## Task to complete
Update the stretch of records from the line containing "You are a computer-use" through the end of the records, replacing "Viewport" with "Screen size" and leaving everything else unchanged. Give only those lines, without the pictures.

## Record list
——

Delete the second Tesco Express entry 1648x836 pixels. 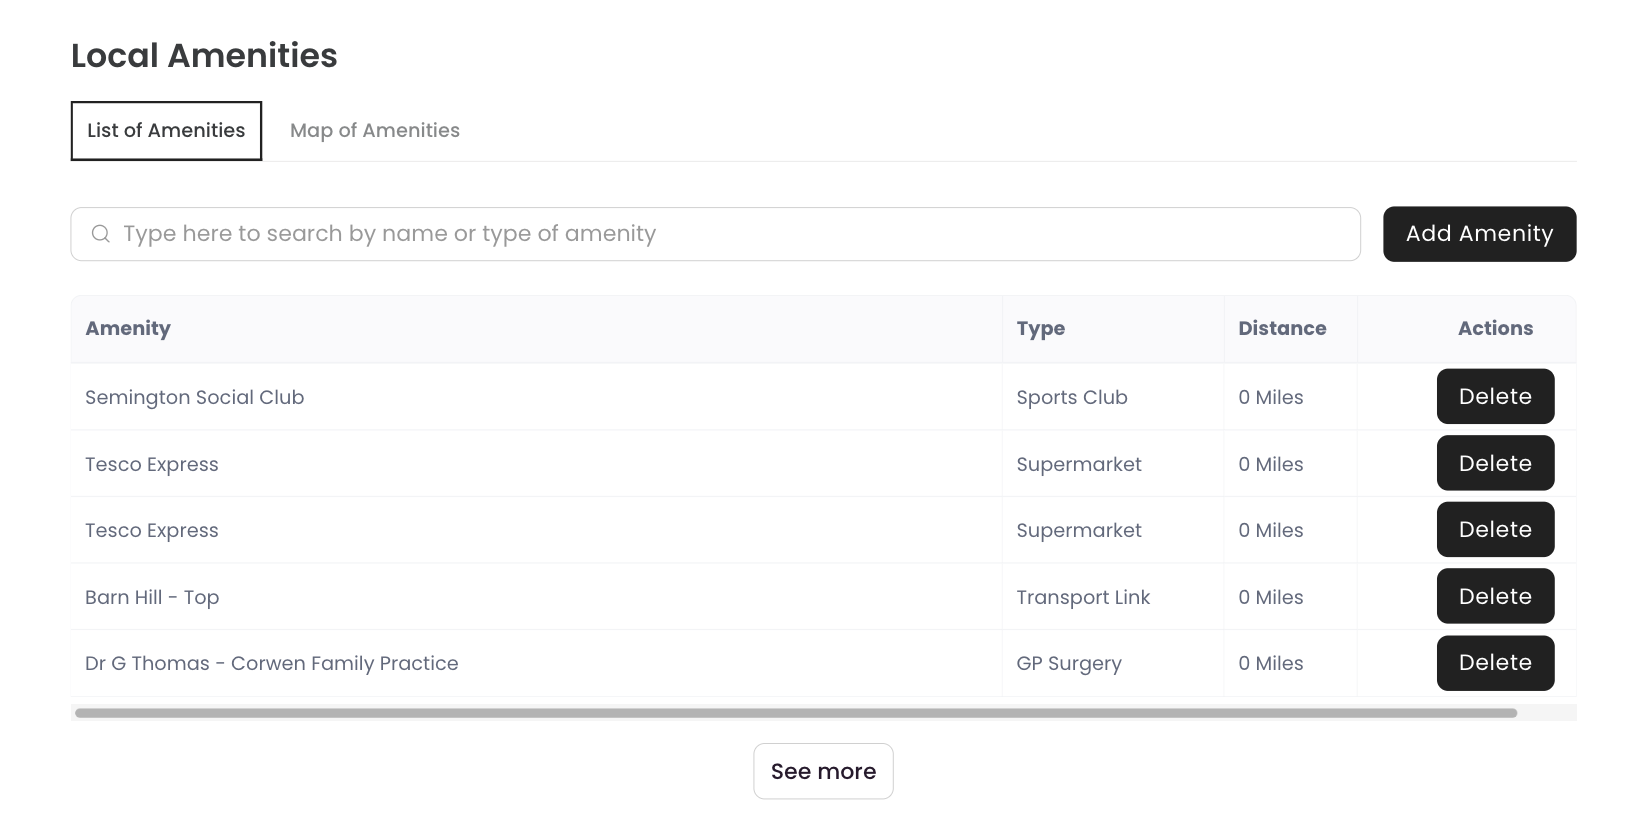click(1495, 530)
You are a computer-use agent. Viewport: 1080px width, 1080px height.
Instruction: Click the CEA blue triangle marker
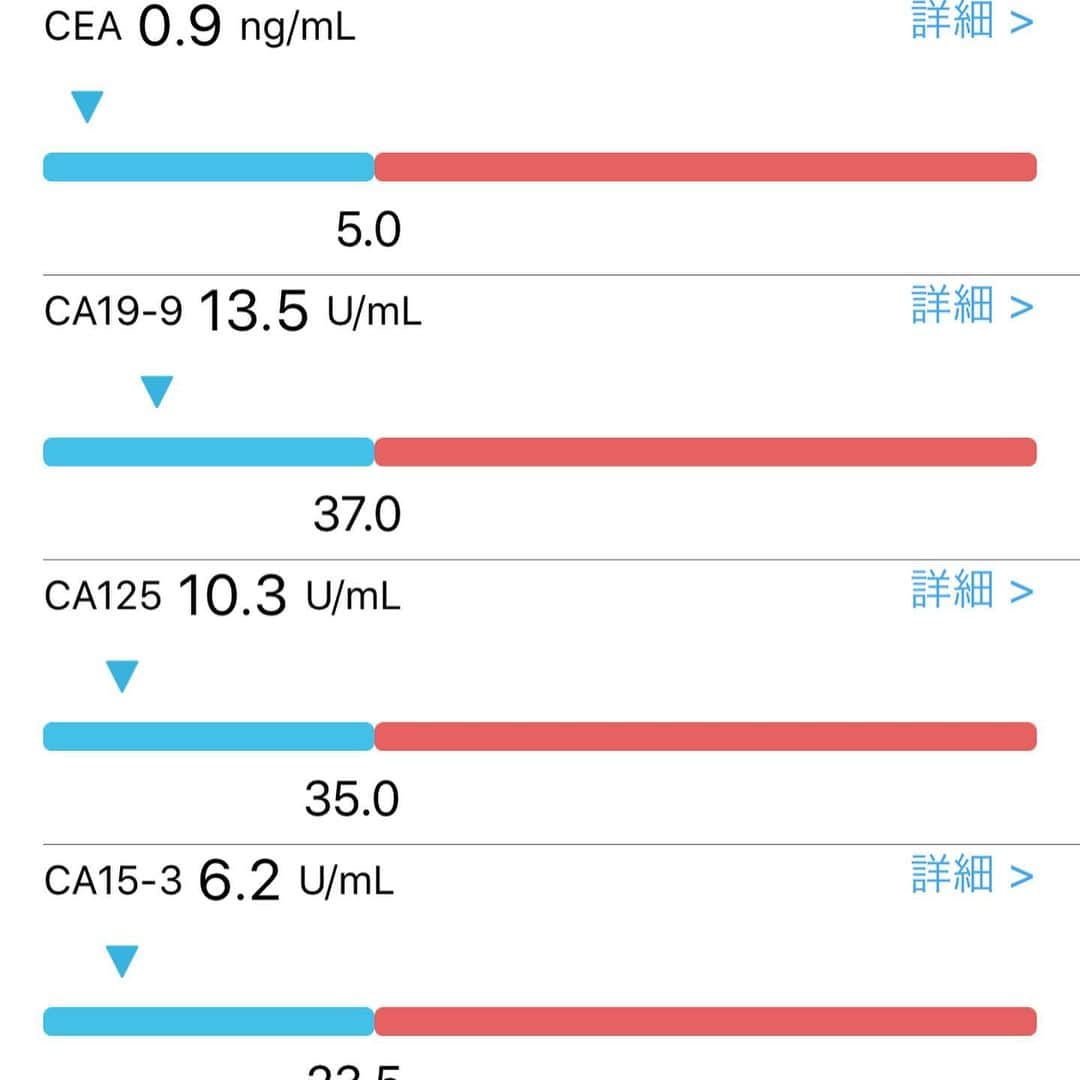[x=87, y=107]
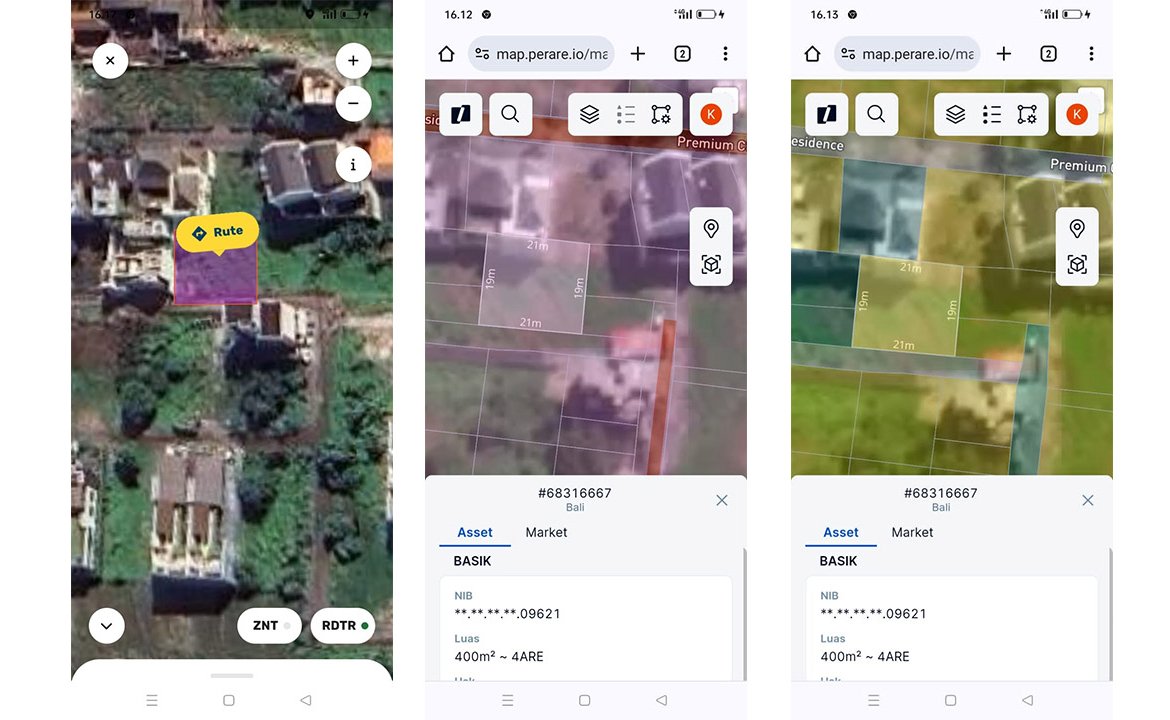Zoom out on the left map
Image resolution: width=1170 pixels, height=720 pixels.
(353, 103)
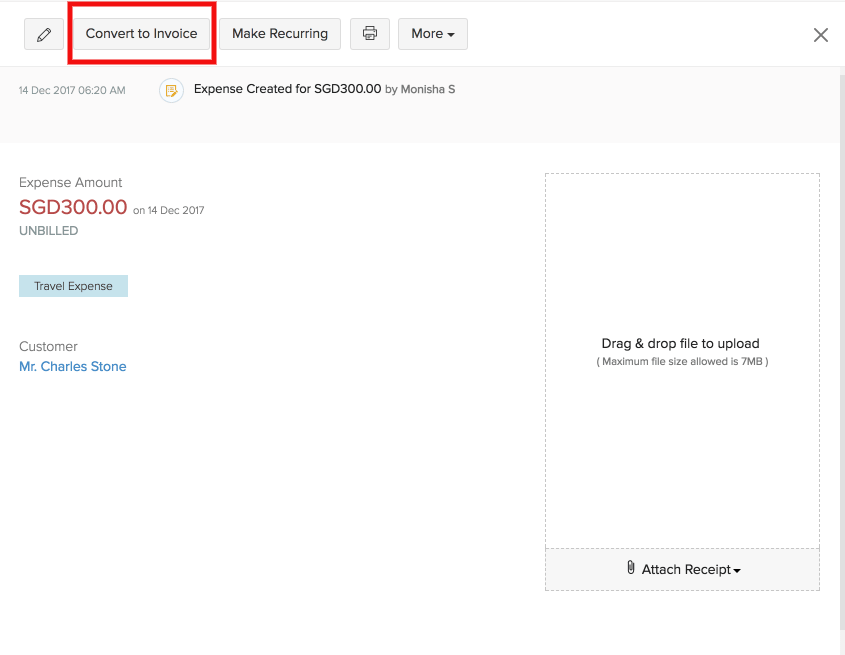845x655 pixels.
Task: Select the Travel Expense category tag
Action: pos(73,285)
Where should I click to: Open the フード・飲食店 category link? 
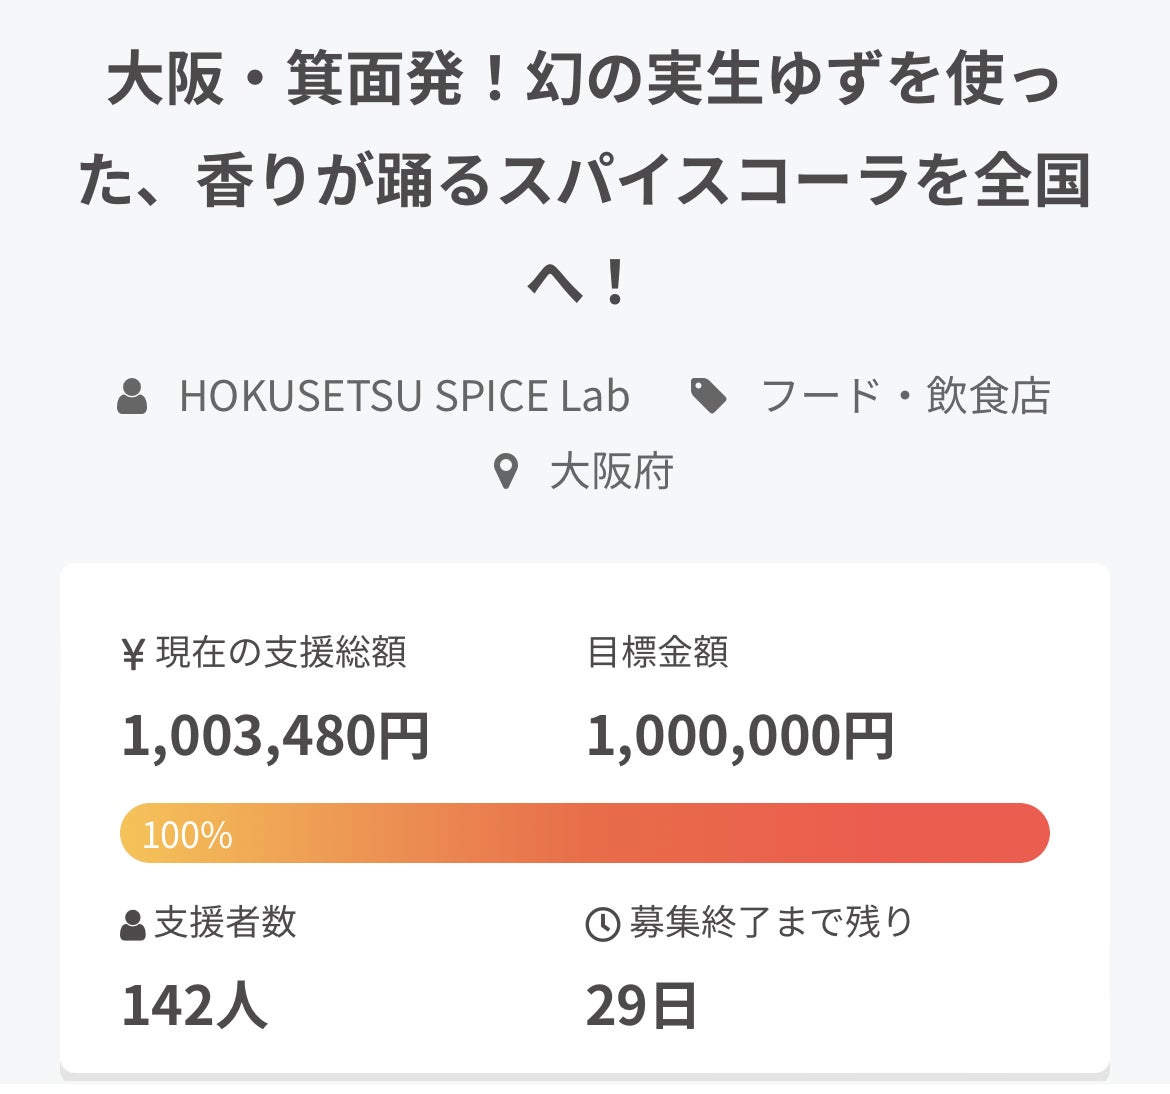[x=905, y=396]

——

## Written solution
You are a computer-use agent. Screen size: 1080px width, 1080px height.
Instruction: Click the CEA blue triangle marker
[x=87, y=107]
Zoom out on the left map
Image resolution: width=1170 pixels, height=720 pixels.
(353, 103)
845x655 pixels.
Task: Select the Travel Expense category tag
Action: pos(73,285)
Where should I click to: Open the フード・飲食店 category link? 
[x=905, y=396]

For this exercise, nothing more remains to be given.